I contadini parlavano spontaneamente della loro miseria e dei loro bisogni, ma se li si interrogava si dilungavano a parlare volentieri della loro terra, delle varie stagioni di semina e raccolto, del loro mulo, dei loro pomodori piccoli, ma molto gustosi. E ne veniva fuori, malgrado tutto, un attaccamento alla loro terra molto forte. Se poi si interrogavano sulla famiglia, ne risultava il loro amore per essa e la necessità di farla andare avanti, di mettere da parte i soldi, di comprare della terra per i figli per quando si sarebbero sposati. Una serie di doveri che loro sentivano e che non pensavano neanche di mettere in discussione. 
Non si lamentavano di avere un numero troppo grande di figli, come cose volute dal cielo. Se noi insistevamo che mettere al mondo figli era una grave responsabilità, specialmente se non si era sicuri di procurare loro un buon avvenire, stavano ad ascoltare, ma non ci credevano troppo.
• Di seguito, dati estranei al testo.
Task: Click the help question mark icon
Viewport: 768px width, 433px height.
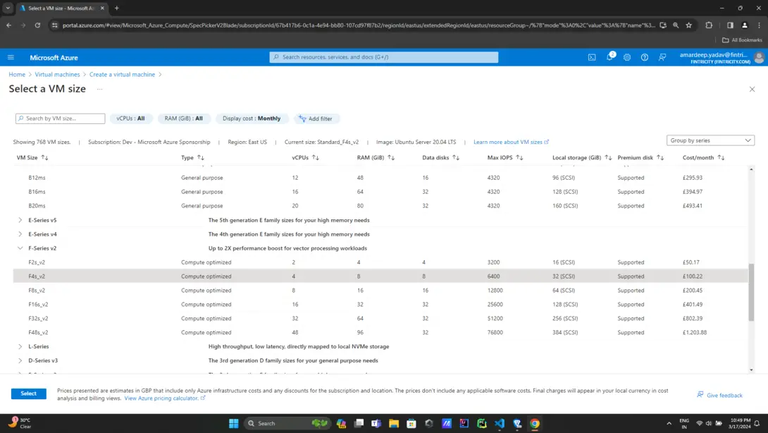Action: click(645, 57)
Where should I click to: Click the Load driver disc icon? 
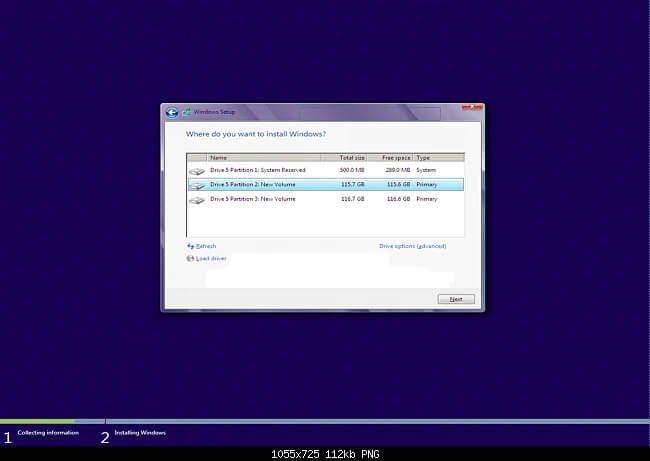coord(190,258)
Forse sarebbe stato meglio fare meno figli, ma come si fa ... capitano. E poi se ci sono, anche per loro ci sarà posto nella vita come c'è stato per i genitori. 
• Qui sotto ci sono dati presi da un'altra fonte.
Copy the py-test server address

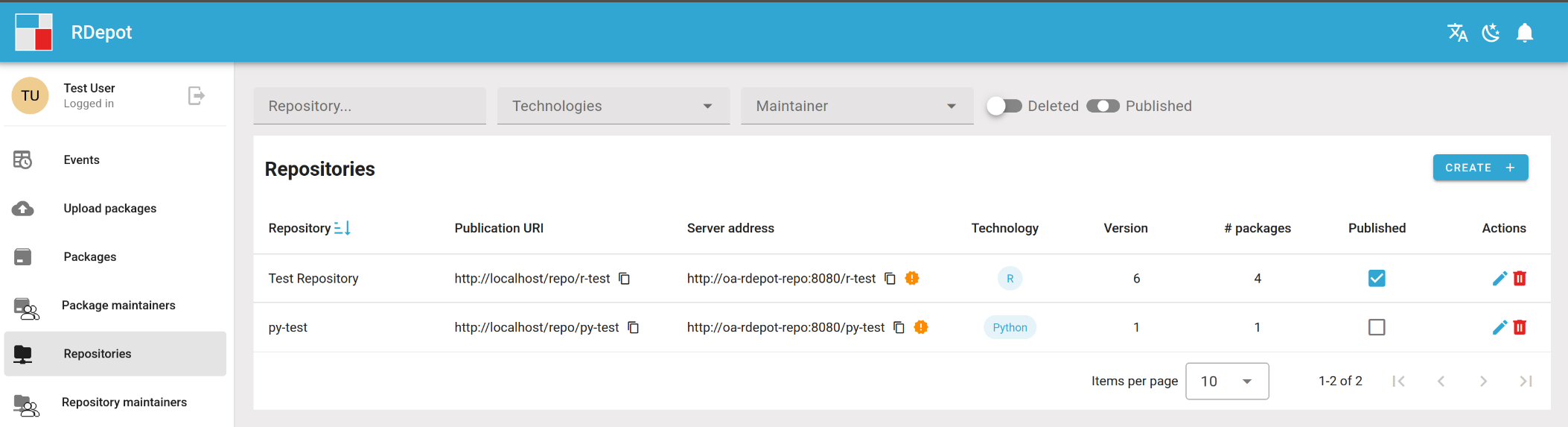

Se i padri erano rassegnati alla loro vita grama, tra i giovani c'era maggior insoddisfazione. Non amavano più la terra. Partivano per andare militare e tornavano col desiderio di andarsene da quel posto. Non volevano più fare il contadino.  Qualcuno andava a lavorare come manovale giù nella piana di Scanzano dove si lavorava per l'Ente Riforma. Facevano gli industriali come dicevano loro. Ma avrebbero voluto venire a Milano. E ognuno ci pregava di ricordarsi di lui quando tornavamo lassù. Qualunque posto, pur di andarsene. I loro padri ed i loro nonni a vent'anni erano partiti per l'America e molti erano ritornati poi alla loro terra. Anche loro volevano andarsene e in mancanza dell'America sognavano Milano. Solo che era meno facile per loro andare a lavorare a Milano che per i nonni andare in America a cercare fortuna. 
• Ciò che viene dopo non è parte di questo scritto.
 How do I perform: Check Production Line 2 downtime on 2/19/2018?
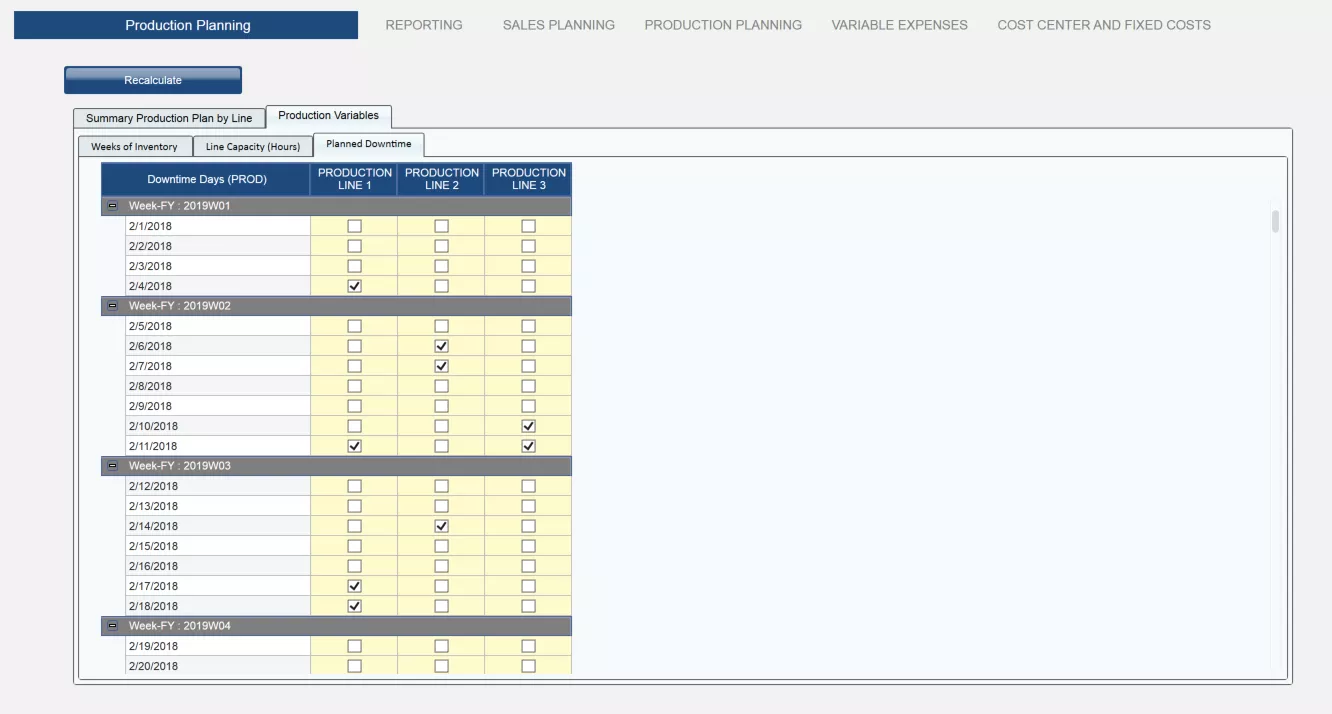441,646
Io provavo qualche volta a dire loro che era necessario rimanere in paese e cercare di far qualcosa perché la vita migliorasse, per uscire fuoridalla loro miseria con la propria volontà. Ma subito dopo sentivo le mie parole prive di significato e forse retoriche, davanti alla impossibilità di fare niente di nuovo, senza mezzi come erano tutti laggiù. Certo non era bello evadere, non era bello starsene con le mani in mano a sognare di andarsene, ma a furia di non vedere mutare niente non si poteva non desiderare di andare via, andare in un posto in cui ci fosse un pò di lavoro e un pò di speranza.